Gemas dengan Anak, Ayah Bikin Aplikasi Pesan 'ReplyASAP'

Elise Dwi Ratnasari, CNN Indonesia | Rabu, 23/08/2017 13:52 WIB
Gemas dengan Anak, Ayah Bikin Aplikasi Pesan 'ReplyASAP' Kesal karena kerap tak dibalas pesannya atau tak diangkat telpon, seorang ayah di Inggris membuat aplikasi balas pesan dan dipasangi alarm. (Foto: Thinkstock/omgimages)
Jakarta, CNN Indonesia -- Orangtua kerap dibuat khawatir saat anak tak segera menjawab pesan atau mengangkat telepon. Anak pun kerap mengabaikan bunyi pesan di ponselnya karena merasa kebebasannya terganggu. Hal ini dialami seorang ayah di London sehingga ia mesti memutar otak demi bisa terhubung dengan anaknya.

Nick Herbert (45) yang juga mahir akan pemograman akhirnya menciptakan aplikasi yang ia beri nama 'ReplyASAP'. Ini adalah sebuah aplikasi pesan yang bisa 'menguasai' layar utama ponsel, dan menimbulkan bunyi alarm hingga pesan yang masuk dijawab.

Ide ini muncul setelah menyadari bahwa memberikan ponsel pada puteranya ternyata tak membuat ia dapat menghubungi anaknya dengan mudah. Sang anak tak kunjung membalas pesannya dan ponsel sering dalam mode 'diam' sehingga hal ini membuat Herbert 'gila'.


"Anak saya mulai sekolah di Langley Park School for Boys dua tahun lalu dan punya ponsel pintar. Saya pikir ini akan memudahkan saya menghubunginya, tapi tidak sama sekali. Nyatanya, dia selalu bermain game dan ponsel dalam kondisi diam. Ini membuat saya gila," kata Herbert pada SWNS dikutip dari Oddity Central (21/8).


Herbert pun menghabiskan waktu selama delapan bulan untuk menciptakan aplikasi ReplyASAP. Dengan suntikan dana yang mencukupi, akhirnya ReplyASAP terwujud dan membuatnya tenang sebagai orang tua.

Aplikasi ini hanya dapat digunakan pada ponsel android, tapi sang anak menggunakan iPhone. Namun, sebagai seorang ahli pemrograman, ini bukan hal sulit bagi Herbert. Ia akan segera membuat aplikasi ini tersedia di Apple Store.



"Ini akan mengatasi stres, saat saya tidak dapat menghubungi dia yang saya mau tahu dia sudah melihat pesan saya," katanya.

Aplikasi ini cukup memberikan ketenangan pada orang tua, tapi bakal jadi mimpi buruk setiap anak.

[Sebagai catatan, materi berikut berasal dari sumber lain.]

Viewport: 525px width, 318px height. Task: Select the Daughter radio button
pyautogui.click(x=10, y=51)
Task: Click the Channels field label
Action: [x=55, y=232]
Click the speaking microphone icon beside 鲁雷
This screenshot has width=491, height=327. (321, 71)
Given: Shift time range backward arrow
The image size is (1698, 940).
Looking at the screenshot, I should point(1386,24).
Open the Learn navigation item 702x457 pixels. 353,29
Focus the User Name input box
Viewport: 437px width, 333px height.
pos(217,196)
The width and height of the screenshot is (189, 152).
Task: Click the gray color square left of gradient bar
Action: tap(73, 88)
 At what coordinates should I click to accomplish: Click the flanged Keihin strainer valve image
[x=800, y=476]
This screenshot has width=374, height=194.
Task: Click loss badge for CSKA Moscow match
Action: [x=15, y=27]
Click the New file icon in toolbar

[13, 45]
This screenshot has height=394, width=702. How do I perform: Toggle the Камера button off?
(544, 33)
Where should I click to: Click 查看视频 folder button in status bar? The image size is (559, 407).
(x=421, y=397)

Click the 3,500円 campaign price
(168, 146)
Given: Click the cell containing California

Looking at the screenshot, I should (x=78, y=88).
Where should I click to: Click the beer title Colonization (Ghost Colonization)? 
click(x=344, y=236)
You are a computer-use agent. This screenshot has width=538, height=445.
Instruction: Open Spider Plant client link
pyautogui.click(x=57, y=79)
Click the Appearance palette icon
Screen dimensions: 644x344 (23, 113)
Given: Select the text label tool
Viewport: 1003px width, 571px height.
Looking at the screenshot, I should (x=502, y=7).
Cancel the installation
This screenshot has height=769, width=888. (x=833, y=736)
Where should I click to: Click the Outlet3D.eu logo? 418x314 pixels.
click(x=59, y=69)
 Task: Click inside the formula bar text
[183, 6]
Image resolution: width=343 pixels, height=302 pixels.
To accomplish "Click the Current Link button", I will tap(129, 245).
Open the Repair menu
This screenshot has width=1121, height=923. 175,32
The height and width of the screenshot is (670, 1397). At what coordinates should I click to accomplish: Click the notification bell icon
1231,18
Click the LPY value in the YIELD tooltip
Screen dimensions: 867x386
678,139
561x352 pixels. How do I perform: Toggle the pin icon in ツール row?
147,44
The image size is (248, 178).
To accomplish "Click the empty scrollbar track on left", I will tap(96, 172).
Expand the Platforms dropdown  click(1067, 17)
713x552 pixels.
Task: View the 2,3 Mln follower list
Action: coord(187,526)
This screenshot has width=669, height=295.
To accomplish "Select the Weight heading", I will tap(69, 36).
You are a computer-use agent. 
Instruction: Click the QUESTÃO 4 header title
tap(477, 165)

Herbert mengatakan, aplikasi ini sebaiknya bukan jadi sarana utama orang tua untuk berkomunikasi dengan anak mereka.


"Anak saya sama sekali tak bicara hal negatif soal aplikasi ini. Ini soal dia mengerti mengapa aplikasi ini ada. Jika saya punya sesuatu yang mendesak untuk dibicarakan, saya akan mengirim pesan darurat. Akankah ini bakal jadi penghalang dalam hidupnya? Mungkin! Saya tak akan menggunakannya setiap waktu untuk bicara dengannya," ujarnya.

ReplyASAP dapat diunduh secara gratis. Ia juga menawarkan sejumlah rencana dengan harga yang berbeda lewat paket tertentu. Di antaranya, ada paket Bronze dengan harga US$1.28 atau sekitar Rp17 ribu dengan layanan membuat si pemakainya terhubung dengan satu orang.

Lalu, ada paket Silver yang bisa menghubungkan dengan empat orang dan dibanderol US$3.21 atau sekitar Rp43 ribu. Sementara, Gold dan Platinum masing-masing mampu menghubungkan seseorang dengan 10, serta tambahan 20 orang. Masing-masing, Gold ditawarkan dengan harga US$9 (Rp120ribu) dan Platinum US$16.73 (Rp223ribu).

Hanya saja, salah satu hambatan akan aplikasi ini adalah kebutuhannya akan koneksi internet, baik si pengirim pesan maupun si penerima. Jika anak ingin mengabaikan orangtuanya maka bisa saja ia mematikan koneksi internet untuk sementara dan alarm itu tak menganggu. Hal ini masih jadi pekerjaan rumah si pembuat aplikasi buat diatasi.